Sunday, October 18, 2009

Week 3 - "Giving an A"


The author of the book, "The Art of Possibility" made a statement that "not just in tis case, but in most cases, grades say little about the work done." This statement could not be more true. The first thing I thought about when reading this chapter is the meetings that I have sat in with administrators that have implied students should earn nothing less than a 50% and that is if they even fail. Today, we are educators, which work in a data driven education system where the author's statement of this book could not be more applicable. Grades today do not reflect the work or worth of a student for the simple fact that, like Southern California, there are so many other places that are driven by political, or administrative, holds to influence their "data" and/or "funding". 

source of picture: http://books.google.com/books?id=qLz0SmPL-qgC&dq=The+art+of+possibility&printsec=frontcover&source=bn&hl=en&ei=6rfbSraAFNOo8AbvhLm3BQ&sa=X&oi=book_result&ct=result&resnum=4&ved=0CB8Q6AEwAw#v=onepage&q=&f=false





3 comments:

  1. I feel the exact same way!!!

    My school wanted us to also not give students anything less than a 50% a couple of years ago and last year the 50% was raised to 60%. When we were told this many of us were livid! I felt like what was the point of grading work if we were just going to GIVE grades. Where is the "Truth in Grading"? Our system depends on data for funding and political purposes. Since our high school graduation rate was so low I believe this was a strategies used to improve it. I don't understand how passing the children when they clearly have not mastered the material. Giving students a passing grade is being done on all levels and it is so frustrating when students come into my classroom and you are thinking they are on level and find out they are very far behind.

    ReplyDelete
  2. I recently shared this chapter with some of my colleagues at school and you should've heard the gasps of horror when I proposed that grades mean a lot less than we think. Of course, they all seem to agree that the way schools are "graded" according to NCLB is unfair. Talk about a double standard. In all actuality, grades can be a good way to provide feedback to students as long as what we are really assessing is mastery. Then again, there are a lot of better ways than grades to do that. I feel lucky that my administrator feels the same way I do (he has also read this book). Unfortunately, we have a steep hill to climb to get everyone on the same page.

    ReplyDelete
  3. So, part of the problem is that grades are meant to be a way to communicate progress, but rather than track the progress of the learner, they tend to be a crude measure kind of like the hieght requirement before a little kid could get on a rollercoaster, "rider must be this tall to ride this ride." It doesn't tell us anything except for that one data point.
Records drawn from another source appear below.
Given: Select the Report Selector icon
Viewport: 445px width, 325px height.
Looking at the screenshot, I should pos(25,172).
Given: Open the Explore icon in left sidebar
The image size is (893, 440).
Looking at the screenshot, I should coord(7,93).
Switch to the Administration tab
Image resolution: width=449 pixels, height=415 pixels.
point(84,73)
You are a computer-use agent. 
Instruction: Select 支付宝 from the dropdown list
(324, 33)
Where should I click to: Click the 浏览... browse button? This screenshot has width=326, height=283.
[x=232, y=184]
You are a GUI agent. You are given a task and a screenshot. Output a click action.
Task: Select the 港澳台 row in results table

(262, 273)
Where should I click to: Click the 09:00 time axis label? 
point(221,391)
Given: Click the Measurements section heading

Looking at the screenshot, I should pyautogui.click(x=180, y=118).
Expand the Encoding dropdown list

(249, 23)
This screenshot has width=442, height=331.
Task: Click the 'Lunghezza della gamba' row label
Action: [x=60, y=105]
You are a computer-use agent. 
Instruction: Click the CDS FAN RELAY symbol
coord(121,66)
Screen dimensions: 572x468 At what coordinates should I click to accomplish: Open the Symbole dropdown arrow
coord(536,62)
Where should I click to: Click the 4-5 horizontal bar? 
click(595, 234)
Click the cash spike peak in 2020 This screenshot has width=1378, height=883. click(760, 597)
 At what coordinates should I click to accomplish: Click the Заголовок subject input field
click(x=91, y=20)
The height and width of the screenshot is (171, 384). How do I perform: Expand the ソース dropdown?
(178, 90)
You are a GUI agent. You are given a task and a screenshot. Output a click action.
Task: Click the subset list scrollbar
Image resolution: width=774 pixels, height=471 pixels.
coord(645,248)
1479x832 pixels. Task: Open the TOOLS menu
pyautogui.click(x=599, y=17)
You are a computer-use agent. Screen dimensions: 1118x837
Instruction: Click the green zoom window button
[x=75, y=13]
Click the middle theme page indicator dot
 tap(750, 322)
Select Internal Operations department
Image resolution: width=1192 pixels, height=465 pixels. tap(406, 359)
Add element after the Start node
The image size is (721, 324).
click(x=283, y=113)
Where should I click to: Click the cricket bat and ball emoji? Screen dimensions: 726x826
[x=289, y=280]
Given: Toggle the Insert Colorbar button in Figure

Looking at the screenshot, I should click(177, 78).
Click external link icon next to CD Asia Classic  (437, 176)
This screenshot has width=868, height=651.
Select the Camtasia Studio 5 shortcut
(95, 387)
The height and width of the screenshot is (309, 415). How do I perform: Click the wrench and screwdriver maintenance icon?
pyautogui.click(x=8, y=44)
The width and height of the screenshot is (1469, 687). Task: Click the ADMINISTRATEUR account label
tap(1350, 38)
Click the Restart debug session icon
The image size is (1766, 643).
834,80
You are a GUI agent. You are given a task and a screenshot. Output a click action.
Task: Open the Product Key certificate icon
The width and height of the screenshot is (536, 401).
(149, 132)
So in many ways it fails in it's primary task. Worse than that is that this crude measure becomes the goal, when what the student is capable might be far beyond "the goal."

    Now your concern is a bit different because administrators are trying to keep students from digging themselves into a hole that they cannot get out of, because if they fail to turn in the first of three assignments, for example, they cannot make up the points needed to pass if they get a zero out of one-hundred the first time out. Now the grade is being used as an accounting tool that needs to be tweaked, which should be a sure sign that something's amiss. There are some fundamental issues being lost in the need to show a number, forgetting that there might be dozens of reasons for the student not turning in an assignment, beginning with a basic cultural conflict between the needs of the school and the pressures at home and that the student probably can't read. This is where data is the enemy because it provides excuses and allows decision-makers to hide from the truth that this section of the community/school wall is completely broken and needs more than meetings and studies to repair it.